How do you choose the best implant for a specific patient?
Patient age not the most important factor
I pick different implants based on my assessment of the patient, his or her potential function and the necessary in vivo service life. Age is not the most sensitive criteria. There is this thing out there called ‘demand matching,’ where unfortunately a lot of demand-matching schemes go off of patient age. It’s in part related to the fact that for patients who have Medicare as their payer, the hospital is reimbursed on a diagnosis-related group, and there is an incentive to keep the expenditure on the prosthesis as low as possible.
However, we’ve published data on quantitative activity following joint replacement showing that there are many patients who are older than 65 years of age and still quite active. A better assessment can be based on their body mass index and their general health status. That is more predictive of activity following joint replacement than age.
Thomas P. Schmalzried, MD, is the medical director at the Joint Replacement Institute in Los Angeles.
Disclosure: He is an inventor-consultant for Stryker, and receives royalties from Stryker and Depuy.
Relying on proven traditional implants
I’m pretty vanilla with my choice of implants. On the knee side, I use a cemented fixed-bearing knee pretty much in all patients now. I guess I’m not using anything fancy. In our studies, we have shown failures of mobile-bearing knees. We have seen higher failure rates of knees that are cementless, knees that use cementless fixation, so the tried-and-true cemented fixed-bearing knee replacement has demonstrated the best results in our registry, and that is what I continue to use.

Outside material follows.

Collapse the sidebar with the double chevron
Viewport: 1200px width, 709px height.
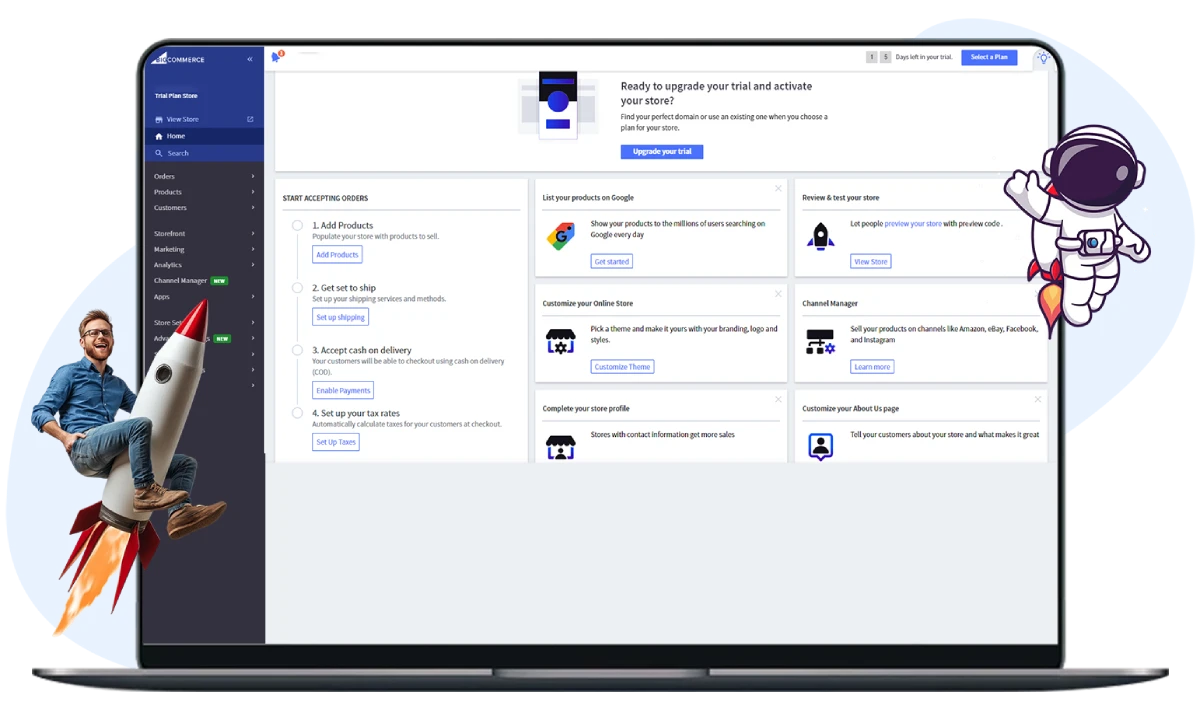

Although it is becoming more popular for younger patients to receive total knee replacements, our analysis using the Kaiser Permanente Total Joint Registry reveals that younger patients are at a high risk for reoperations. In my practice, we utilize an osteoarthritis pathway program to try to help patients lose weight (very important), learn proper exercises and help manage their symptoms nonsurgically.
Robert S. Namba, MD, is an orthopedic surgeon with Kaiser Permanente in Irvine, Calif.
Disclosure: He has no relevant financial disclosures.